I am by no means a councillor but I will try to help.
My boyfriend was a sex addict once also.
I did commit adultry on our 8-10 year of marriage,but at that time I was a drug user and we were seperated and I was a witch and very wealthy…
Praise God for your Redemption.
Coming from such an opposing background, you may be expecting just a bit too much too soon from your conversion. Be patient with yourself and with God.

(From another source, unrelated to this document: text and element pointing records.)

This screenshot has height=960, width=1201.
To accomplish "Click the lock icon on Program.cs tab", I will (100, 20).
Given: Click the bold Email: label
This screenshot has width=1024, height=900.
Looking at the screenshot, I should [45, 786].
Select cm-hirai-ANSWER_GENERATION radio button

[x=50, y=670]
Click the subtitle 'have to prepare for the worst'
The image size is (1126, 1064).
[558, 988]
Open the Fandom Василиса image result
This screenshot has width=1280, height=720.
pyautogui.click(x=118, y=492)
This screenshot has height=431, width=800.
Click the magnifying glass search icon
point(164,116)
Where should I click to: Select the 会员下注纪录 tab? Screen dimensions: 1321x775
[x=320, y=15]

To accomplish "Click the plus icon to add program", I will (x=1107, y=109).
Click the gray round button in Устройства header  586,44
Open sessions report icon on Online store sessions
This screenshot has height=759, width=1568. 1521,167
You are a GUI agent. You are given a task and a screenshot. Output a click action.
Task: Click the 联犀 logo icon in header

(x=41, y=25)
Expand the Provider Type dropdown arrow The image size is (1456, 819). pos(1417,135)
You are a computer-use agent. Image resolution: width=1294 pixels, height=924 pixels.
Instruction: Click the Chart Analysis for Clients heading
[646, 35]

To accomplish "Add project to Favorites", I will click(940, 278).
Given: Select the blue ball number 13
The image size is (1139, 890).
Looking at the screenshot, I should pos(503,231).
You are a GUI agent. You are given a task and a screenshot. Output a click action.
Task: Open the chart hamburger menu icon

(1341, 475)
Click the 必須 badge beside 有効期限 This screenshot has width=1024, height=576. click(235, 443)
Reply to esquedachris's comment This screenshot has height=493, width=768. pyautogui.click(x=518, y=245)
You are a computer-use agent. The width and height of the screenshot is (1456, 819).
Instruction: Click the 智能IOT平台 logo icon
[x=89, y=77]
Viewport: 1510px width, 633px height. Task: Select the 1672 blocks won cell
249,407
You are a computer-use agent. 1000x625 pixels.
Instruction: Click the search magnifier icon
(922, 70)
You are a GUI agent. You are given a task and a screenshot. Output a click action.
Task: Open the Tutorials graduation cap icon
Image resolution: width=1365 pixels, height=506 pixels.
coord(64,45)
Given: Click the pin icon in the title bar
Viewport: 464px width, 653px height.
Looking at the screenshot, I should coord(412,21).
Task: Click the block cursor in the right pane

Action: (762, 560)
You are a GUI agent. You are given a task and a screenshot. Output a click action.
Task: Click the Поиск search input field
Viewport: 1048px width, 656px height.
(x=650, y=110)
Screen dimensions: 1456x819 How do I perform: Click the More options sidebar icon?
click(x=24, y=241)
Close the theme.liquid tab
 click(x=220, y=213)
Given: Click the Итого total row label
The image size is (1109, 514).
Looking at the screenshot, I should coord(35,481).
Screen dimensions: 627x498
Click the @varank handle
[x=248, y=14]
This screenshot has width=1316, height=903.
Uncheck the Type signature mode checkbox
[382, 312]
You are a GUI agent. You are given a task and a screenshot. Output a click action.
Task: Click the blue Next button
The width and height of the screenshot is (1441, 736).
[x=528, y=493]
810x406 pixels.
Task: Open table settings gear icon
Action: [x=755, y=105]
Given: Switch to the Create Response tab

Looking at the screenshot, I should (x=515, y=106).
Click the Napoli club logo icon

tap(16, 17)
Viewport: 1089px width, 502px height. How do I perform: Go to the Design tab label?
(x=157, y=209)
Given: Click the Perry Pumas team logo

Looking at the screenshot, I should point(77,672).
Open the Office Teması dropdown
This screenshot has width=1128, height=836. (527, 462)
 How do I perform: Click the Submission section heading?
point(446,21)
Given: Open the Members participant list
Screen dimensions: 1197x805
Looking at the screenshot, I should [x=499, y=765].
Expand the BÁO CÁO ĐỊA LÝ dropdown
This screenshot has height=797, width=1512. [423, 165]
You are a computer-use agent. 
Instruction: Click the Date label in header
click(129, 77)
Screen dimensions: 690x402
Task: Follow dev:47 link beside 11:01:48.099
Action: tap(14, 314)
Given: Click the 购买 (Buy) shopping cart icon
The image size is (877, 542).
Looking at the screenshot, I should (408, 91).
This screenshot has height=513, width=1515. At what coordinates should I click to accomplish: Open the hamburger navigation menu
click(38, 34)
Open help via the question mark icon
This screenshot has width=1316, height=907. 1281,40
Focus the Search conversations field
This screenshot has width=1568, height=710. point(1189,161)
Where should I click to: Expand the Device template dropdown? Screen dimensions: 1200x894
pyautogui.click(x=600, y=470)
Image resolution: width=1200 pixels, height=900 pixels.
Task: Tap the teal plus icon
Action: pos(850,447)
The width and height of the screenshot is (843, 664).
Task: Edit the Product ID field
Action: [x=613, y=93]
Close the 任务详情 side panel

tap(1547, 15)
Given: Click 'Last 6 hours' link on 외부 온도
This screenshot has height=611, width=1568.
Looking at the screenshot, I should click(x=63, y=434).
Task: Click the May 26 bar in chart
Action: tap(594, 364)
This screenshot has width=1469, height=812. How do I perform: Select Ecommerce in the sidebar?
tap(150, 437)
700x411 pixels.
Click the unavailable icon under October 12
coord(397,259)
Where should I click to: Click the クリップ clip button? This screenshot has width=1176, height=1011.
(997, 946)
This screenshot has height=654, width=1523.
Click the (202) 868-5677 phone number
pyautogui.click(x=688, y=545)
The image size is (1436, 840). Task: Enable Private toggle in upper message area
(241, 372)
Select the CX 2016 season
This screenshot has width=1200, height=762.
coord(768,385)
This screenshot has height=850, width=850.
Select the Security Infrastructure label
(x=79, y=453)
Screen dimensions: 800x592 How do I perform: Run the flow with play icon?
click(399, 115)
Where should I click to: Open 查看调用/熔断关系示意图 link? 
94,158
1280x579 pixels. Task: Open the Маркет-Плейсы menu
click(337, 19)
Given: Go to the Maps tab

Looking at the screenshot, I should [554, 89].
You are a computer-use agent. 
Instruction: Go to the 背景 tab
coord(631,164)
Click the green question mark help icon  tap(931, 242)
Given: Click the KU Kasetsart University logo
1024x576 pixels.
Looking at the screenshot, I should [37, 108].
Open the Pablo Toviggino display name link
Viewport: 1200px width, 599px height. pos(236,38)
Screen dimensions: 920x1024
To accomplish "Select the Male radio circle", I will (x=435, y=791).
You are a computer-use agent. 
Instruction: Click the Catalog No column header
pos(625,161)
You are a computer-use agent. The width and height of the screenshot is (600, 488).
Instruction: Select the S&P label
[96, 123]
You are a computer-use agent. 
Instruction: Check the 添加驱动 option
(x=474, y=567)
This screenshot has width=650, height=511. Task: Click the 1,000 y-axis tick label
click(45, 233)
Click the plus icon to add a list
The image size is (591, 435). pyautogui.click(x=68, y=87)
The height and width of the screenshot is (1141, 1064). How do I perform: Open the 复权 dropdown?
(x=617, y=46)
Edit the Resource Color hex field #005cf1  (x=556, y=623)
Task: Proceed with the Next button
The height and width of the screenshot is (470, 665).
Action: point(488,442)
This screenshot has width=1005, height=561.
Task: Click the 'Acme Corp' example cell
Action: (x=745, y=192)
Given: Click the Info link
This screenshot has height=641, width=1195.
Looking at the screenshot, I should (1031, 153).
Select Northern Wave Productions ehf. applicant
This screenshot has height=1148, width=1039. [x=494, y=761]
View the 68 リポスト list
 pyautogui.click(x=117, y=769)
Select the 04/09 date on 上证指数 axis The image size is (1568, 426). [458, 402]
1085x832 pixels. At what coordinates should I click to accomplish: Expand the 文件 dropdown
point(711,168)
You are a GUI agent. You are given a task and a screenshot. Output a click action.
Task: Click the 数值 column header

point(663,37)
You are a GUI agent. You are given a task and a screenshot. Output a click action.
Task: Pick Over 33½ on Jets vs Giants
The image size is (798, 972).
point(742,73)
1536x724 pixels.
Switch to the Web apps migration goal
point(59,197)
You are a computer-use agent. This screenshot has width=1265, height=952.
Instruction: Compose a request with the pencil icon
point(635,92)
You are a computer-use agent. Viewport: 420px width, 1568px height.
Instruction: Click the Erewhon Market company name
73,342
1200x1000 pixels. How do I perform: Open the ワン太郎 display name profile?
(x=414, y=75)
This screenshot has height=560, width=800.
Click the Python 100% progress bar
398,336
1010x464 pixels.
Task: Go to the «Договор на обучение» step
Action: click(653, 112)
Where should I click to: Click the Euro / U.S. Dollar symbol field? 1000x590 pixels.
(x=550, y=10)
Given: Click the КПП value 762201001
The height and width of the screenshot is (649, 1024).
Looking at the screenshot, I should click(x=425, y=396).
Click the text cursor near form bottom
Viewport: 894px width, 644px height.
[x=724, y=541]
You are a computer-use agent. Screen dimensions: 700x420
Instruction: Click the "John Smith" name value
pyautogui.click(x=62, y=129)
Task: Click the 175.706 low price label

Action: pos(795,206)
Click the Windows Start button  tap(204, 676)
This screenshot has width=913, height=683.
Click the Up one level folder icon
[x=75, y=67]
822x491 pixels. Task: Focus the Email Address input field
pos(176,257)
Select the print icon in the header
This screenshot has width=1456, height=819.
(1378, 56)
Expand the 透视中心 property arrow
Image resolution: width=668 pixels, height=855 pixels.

My fiance was a drug addict too,but clean 7 yrs. Me clean almost 13. He was arrest and (name removed by moderator)risoned for sexual abuse for 9 yrs. That horrible experience was his rock bottom and he tried to kill himself in prison when first arrested. he is out now. I have known him 8 yrs. And we always were only friends up to a a year ago. We keep it clean between us. We both know though that we both struggle in this area of sex thoughts with eachother,so we do not dress or act to provoke anything. We both want God priority.
There obviously has been a strong addictive component to both your personalities and you are trying to overcome this. Psychologically, the way to do this is by reprogramming. Spiritually too the idea is to fight it off and substitute good, redemptive thoughts and behaviors for the bad ones.
Do you have a strong spiritual advisor who is trained in this area?
I cannot stress how important this is. Many people, myself included, can be empathetic but are simply not trained…
If we were married,we would be ok. We are not like our old selves when addicted to sex…that was very extreme and gross.
This is beautiful, but I would caution you that marrying this man will not change the battle you are fighting. In fact, in some ways it may make it harder, which I am sure you have both discussed.
We just and only are attracted to eachother. **We pray and work hard on this issue. And I really do not want to end this relationship because we are very good for eachother in so many ways…even spiritually we have helped eachother so much. **However, we are both you could say,oversexed!?! But do not show it.I want to overcome this. I really hate it…
Based strictly on what you say here I think you two have a wonderful relationship. Dangerous - but wonderful. You are a very lucky person to have such an understanding friend.
There is total honesty and loyality between us. I am not on my 20’s or 30;s anymore and can tell alot about a person I am with because I have had the worst of the worst in men for most my life. This man is a Christian. And he is a giver not a taker like me.
One thing I note in here is your statement that he is a giver not a taker, like you. This can be a dangerous thing. It is critical that you remember his addictions and are sensitive to them. One of the things I would be praying for is the Lord to help you be more giving.
We have this issue and I know from priests and even monks that it is ‘normal’ and I we fight the thoughts,but **I want more immediate control and I do not want to always have to put out so much effort.**There are better things to do.
God will continue to work in you, but he must do it in his own time. He understands your addictive issues. That may be why He has not provided an easy path.
Look at it like this. The evil one has held sway for so long that his path worn smooth and all the sensations are familiar. The path to grace has been left unused for so long that it is covered with brambles and stones to trip on. Only by clearing and trodding this path will it become smooth and easier.
Don’t expect the evil to give up though. You must bar the other path with a strong wall of faith and trust in the Lord. Put St Michael atop the wall to guard and protect you. Let the evil wail and bash against that wall. You’ll hear him but he won’t be able to reach you and destroy you.
You are right too that there are better things to do. Keep busy with good works and prayer.
I want to marry this man. I know him so deeply and we are good together. And I do not think there has ever been an engaged couple who has not dealt with some sex thoughts.
You are absolutely right and sex within the bounds of marriage, between two people who love each other and want to give fully and tenderly of and to each other, is a beautiful thing.
But because of my past addiction…it really gets to me,even though it doesn’t nearly reach that level of impurity. I do not act on those thoughts.
Nevertheless, I am always confessing them and I am sick and tired of this. I want to do better and I always really mean to…
First of all it is obvious to me that you are truly contrite and God is forgiving you. Over and Over.
Our relationship is mostly a joy and we are understanding and patient with each other. We work on this sex issue by not talking or writing anything about sex or sex in our future marriage. We dress modestly. We as he says, are like twins. We had such similar pasts and hard life. And then Jesus converted us…different years though.
I think that this is good and correct that you avoid talking about sex in your marriage.
However, in so doing I hope you are not avoiding discussing your addictions and temptations. It sounds like you are not, but I don’t want to misunderstand you.
There is a book Called Healing Prayer that you may find useful in your journey. It speaks a lot to healing both in the physical and the emotional/spiritual sense. It is not a large book and is very readable.
You and your betrothed have a long road ahead of you full of potential for great Joy and many potential pitfalls. Stay honest and true to God each other and I believe God will reward you.
I wish you only the best and hope I’ve been of help in some small way.